▶ **Directions for this task**: From the line containing "Click on 广西师范大学" to the last line of the data, both included, transcribe each line exactly, leaving out pictures and adding nothing.
---------- Supplied data ----------
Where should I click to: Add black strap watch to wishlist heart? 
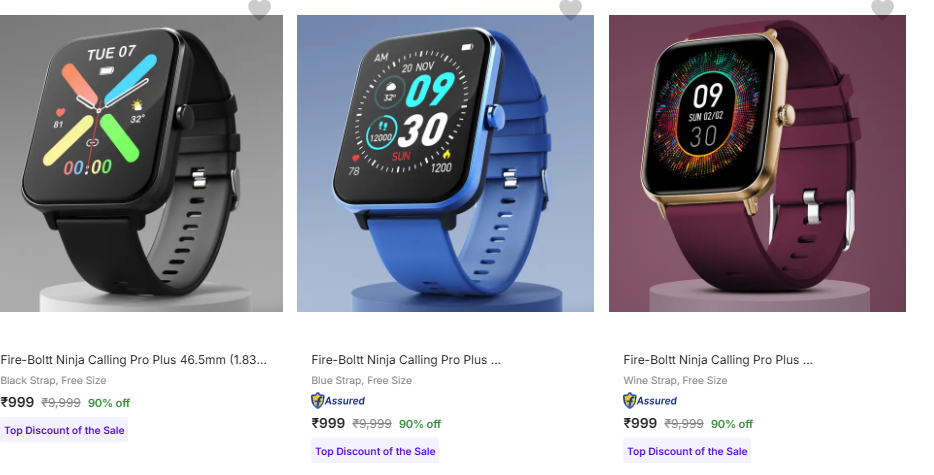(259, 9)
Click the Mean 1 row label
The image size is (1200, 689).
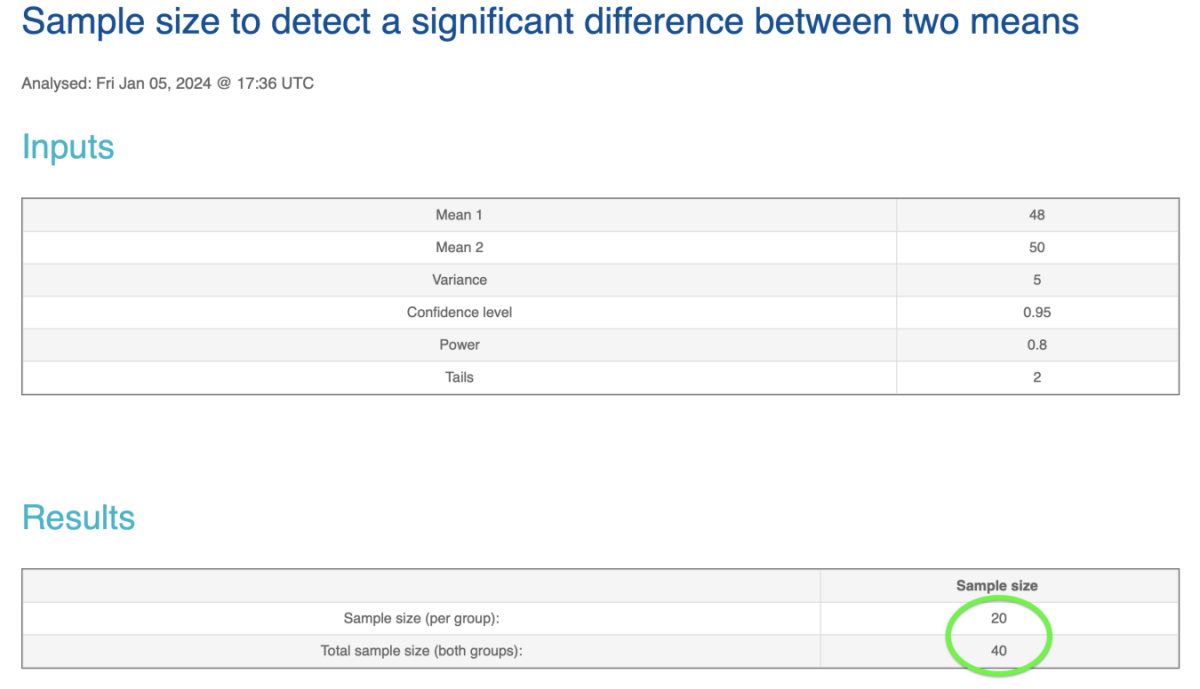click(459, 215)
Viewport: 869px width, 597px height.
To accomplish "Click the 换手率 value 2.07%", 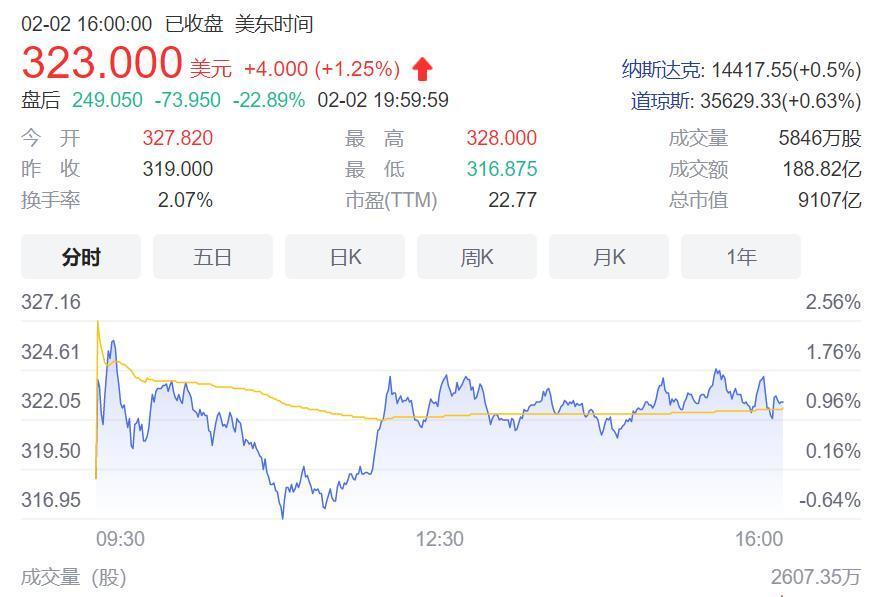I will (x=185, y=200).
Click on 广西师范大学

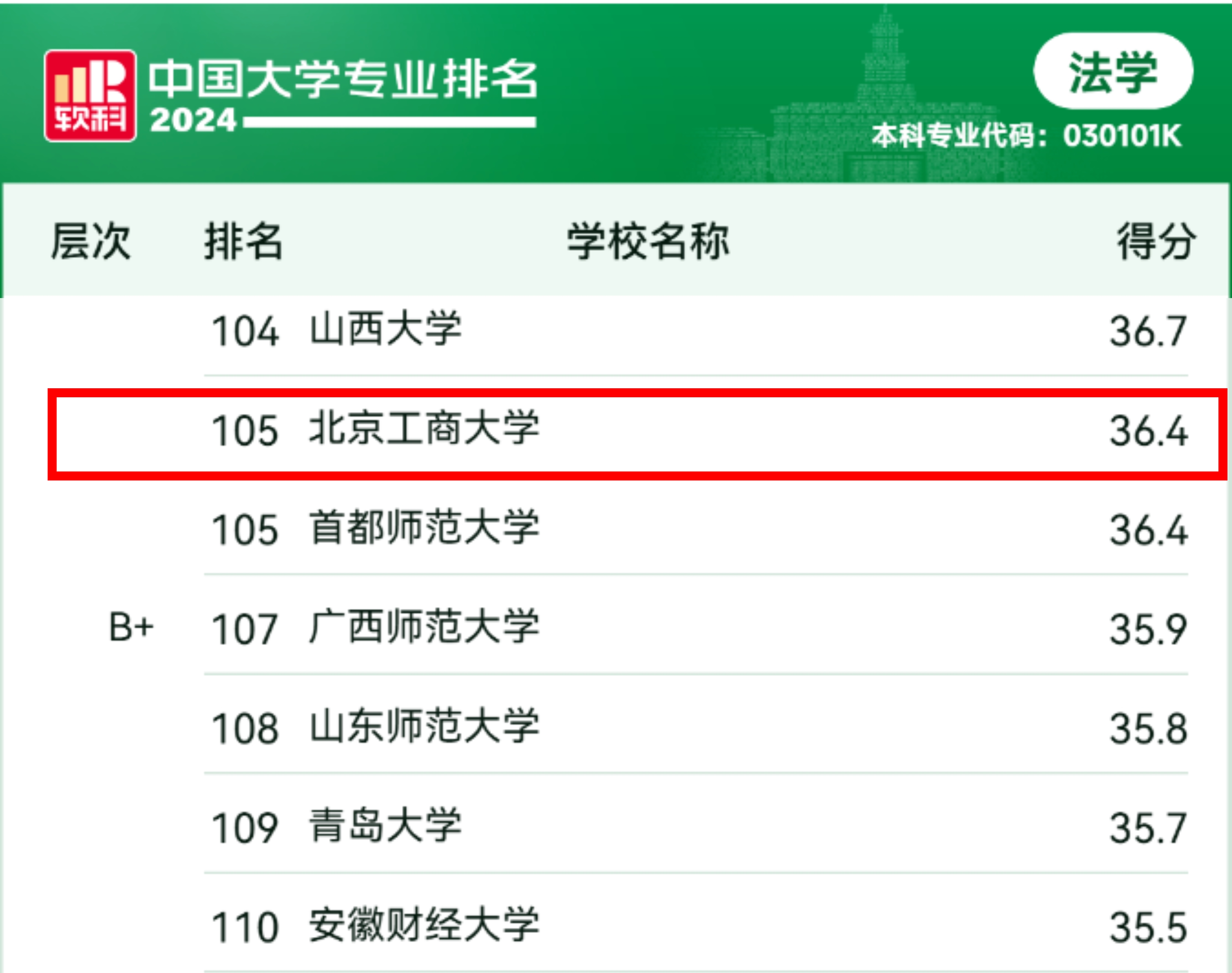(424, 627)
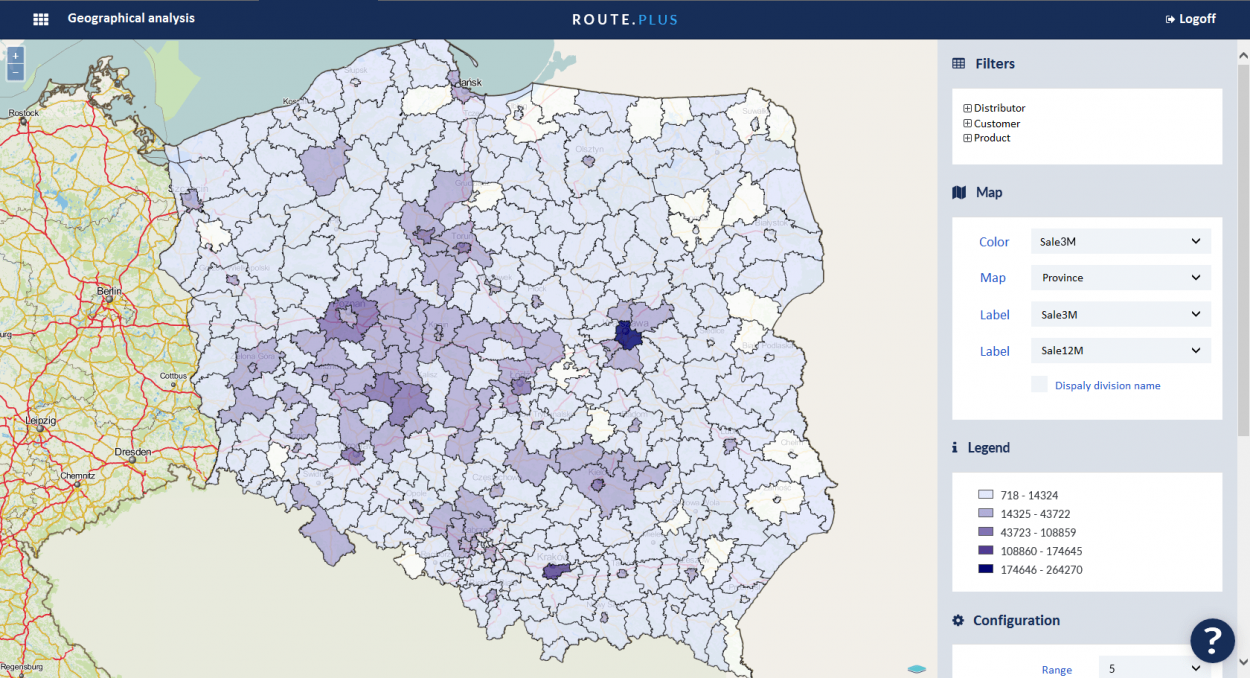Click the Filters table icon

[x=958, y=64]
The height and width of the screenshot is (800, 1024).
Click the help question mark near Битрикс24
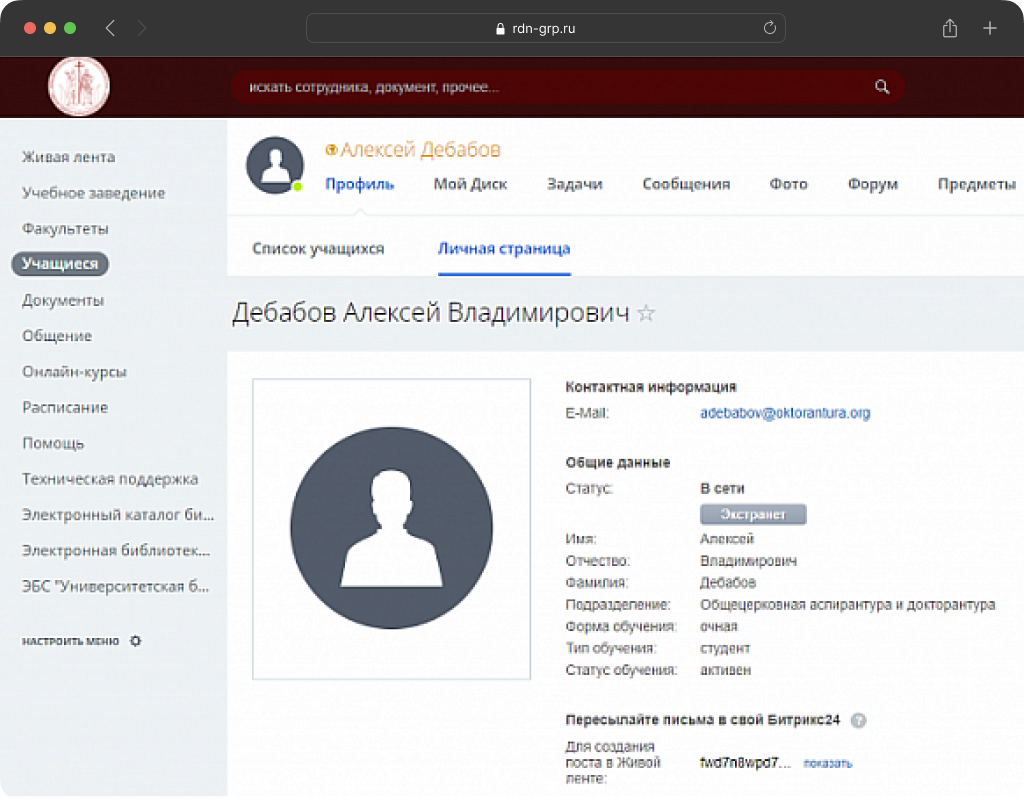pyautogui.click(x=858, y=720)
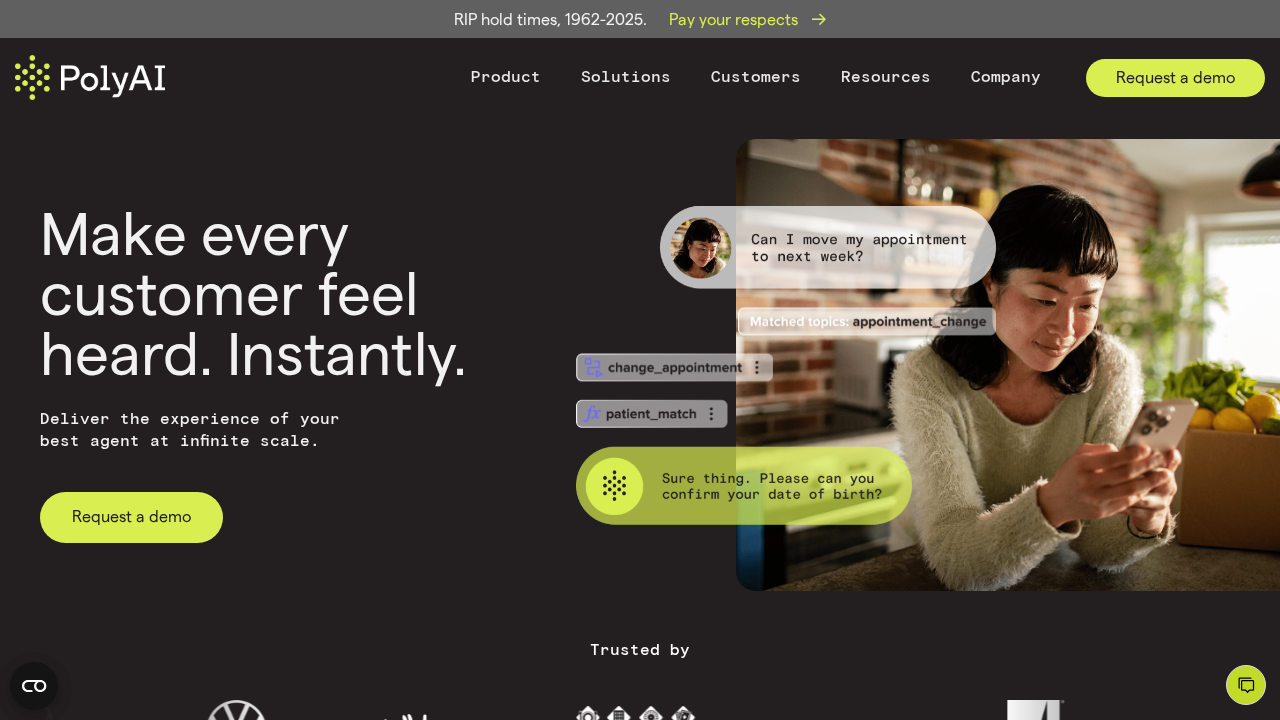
----------
▶ **Your solution**:
Click on 广西师范大学

(424, 627)
Click the Filters table icon

[x=958, y=64]
The height and width of the screenshot is (800, 1024).
Click the help question mark near Битрикс24
pyautogui.click(x=858, y=720)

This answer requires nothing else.